Australian Bush Birds
Squatter Pigeon  -  Geophaps scripta
squatter pigeon
Squatter Pigeon with distinctive facial markings. (Mt Surprise, Nth Queensland)
squatter pigeon squatter pigeon
The red eye-patch and black and white face markings make the Squatter Pigeon easy to identify.
map map The Squatter Pigeon - Geophaps scripta - (26 to 29 centimetres) has drab brown upper parts and tail; wings are also drab brown with fawn scalloping on feathers. The face is black with white stripes behind and below the eye and white patch on the cheek. Upper breast is drab brown, lower breast blue-grey tapering downward to a point on the belly. Belly is buff with white on the flanks; the white extends up the side of the breast as a narrowing stripe. Eye is dark brown; skin around the eye is red-orange in the northern variety and white-blue in the southern version. Bill is black. Thick feet are dark purple.

Male and female are similar. Immature birds are like adults but with duller colours, buff coloured eye-skin and dull facial patterns.

Squatter Pigeons eat mainly seeds. In northern Queensland grains come from grasses and plants of the pea family. They also eat the seeds of sedges, herbs, trees and shrubs. Insects are also an important, but small, part of their diet.

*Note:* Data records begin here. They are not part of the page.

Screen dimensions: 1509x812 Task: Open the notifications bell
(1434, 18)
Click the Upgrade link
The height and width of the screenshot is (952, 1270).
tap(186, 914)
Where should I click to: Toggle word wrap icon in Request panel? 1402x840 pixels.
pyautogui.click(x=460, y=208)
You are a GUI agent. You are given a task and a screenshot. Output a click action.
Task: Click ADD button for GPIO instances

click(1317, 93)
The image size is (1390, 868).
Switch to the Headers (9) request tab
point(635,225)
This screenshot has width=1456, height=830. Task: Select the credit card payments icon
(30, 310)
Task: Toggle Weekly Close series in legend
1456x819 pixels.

Spends most of the time on the ground, feeding, resting, sunning or dust-bathing, drinks daily.

Squatter Pigeon - page 2
When disturbed, it tries to escape by running or freezing - the freeze posture is described as a squat and may be the reason for the common name.

They were once widespread from inland Queensland down to the New South Wales inland plains extending to Dubbo and Cobar but are now abundant only in tropical woodland north of the Burdekin catchment (approximately Townsville area). Reduction in numbers has been attributed to shooting, introduced predators and the effects of stock grazing on grasslands.

Breeds at any time of the year if conditions are favourable with most activity in May-June. The nest is a scrape in the ground sheltered by a bush or tussock of grass and thinly lined with dry grass. Two eggs are laid; smooth, lustrous, pale cream, oval, about 30 by 23 millimetres. Incubation takes about 17 days by both parents.